На суде Шмидт был прекрасен. Он был полон того личного обаяния, которое никак нельзя забыть. Оно было в простоте, в громадном расположении к людям, в искренности и мужестве.
Мне жаль, что Шмидт ушел в могилу незапечатленным. Ни одна фотография, ни один портрет не передали особого отблеска, какой лежал на нем.
Шмидт был строен и легок. Его движения были точны и спокойны. Я изъездил Европу, бывал во многих картинных галереях, видел величайшие творения кисти, но даже на картинах мастеров Возрождения я не встречал таких лиц. Есть лица, бледные от великой внутренней страсти, излучающие свет ума и благородства. Таким было лицо Шмидта.
Таким я его увидел впервые на суде в Очакове, таким он оставался до самой казни.
После казни Шмидта нашлись люди, пытавшиеся изобразить поведение Шмидта как попытку вызвать восстание с негодными средствами.

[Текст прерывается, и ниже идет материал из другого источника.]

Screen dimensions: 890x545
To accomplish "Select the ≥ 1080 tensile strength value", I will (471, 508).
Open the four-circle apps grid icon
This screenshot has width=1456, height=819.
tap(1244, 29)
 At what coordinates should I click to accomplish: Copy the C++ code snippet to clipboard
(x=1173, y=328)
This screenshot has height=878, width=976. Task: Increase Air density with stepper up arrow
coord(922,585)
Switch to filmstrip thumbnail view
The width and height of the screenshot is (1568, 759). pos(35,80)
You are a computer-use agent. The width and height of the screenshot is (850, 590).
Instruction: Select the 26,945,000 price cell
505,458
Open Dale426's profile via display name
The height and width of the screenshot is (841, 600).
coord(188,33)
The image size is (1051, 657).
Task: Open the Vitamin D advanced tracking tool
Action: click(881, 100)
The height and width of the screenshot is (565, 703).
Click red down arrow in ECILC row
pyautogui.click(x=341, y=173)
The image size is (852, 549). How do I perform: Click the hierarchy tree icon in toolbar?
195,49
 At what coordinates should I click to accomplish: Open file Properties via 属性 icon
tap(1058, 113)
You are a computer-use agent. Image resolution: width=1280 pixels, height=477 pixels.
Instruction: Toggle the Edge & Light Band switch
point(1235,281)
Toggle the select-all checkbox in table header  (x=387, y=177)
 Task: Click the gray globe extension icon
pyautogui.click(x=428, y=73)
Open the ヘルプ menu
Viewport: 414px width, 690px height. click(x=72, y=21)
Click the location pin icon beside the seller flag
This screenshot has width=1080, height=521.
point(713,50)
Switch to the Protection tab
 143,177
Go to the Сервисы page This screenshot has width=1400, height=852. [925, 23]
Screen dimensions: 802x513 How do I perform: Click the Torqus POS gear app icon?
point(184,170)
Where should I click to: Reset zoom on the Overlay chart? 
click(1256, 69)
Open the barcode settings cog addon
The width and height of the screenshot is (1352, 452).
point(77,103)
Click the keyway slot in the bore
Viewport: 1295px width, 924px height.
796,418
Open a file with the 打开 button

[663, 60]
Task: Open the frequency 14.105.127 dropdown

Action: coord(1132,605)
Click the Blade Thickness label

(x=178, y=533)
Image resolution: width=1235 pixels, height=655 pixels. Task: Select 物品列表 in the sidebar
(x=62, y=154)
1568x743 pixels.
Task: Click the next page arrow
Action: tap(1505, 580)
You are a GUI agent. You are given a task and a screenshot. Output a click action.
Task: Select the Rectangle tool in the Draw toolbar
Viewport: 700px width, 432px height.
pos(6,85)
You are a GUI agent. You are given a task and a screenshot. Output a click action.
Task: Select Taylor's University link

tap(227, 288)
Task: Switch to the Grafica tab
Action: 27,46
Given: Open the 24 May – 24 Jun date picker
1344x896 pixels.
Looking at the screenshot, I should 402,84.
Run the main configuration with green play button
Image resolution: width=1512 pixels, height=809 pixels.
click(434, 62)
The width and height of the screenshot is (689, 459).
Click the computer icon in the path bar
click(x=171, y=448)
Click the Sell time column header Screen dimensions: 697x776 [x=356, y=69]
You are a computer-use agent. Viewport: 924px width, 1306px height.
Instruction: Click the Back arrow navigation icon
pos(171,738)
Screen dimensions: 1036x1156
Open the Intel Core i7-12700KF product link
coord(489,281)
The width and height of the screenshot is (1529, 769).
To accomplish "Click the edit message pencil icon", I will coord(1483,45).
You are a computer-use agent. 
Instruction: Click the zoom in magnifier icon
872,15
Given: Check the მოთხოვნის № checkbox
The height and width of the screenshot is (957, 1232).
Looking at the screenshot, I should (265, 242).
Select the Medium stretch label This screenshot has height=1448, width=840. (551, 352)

Это не так. Восстание, лишенное руководства, надвигалось стихийно. Удержать от него матросов было немыслимо. Руководить восстанием было некому — матросский боевой комитет был разгромлен после событий на „Потемкине“. В городе остались только меньшевики. Матросы требовали от них руководства. Меньшевики согласились на словах руководить восстанием, на деле же всячески тормозили его. Они позволили Чухнину разоружить флот. Они сознательно тянули, дожидаясь, пока в Севастополь были стянуты Чухниным войска из Одессы, Симферополя и Екатеринослава. Они не обратили внимания на желание солдат могущественной крепостной артиллерии присоединиться к матросам и оттолкнули их своим равнодушием. Крепость осталась за Чухниным.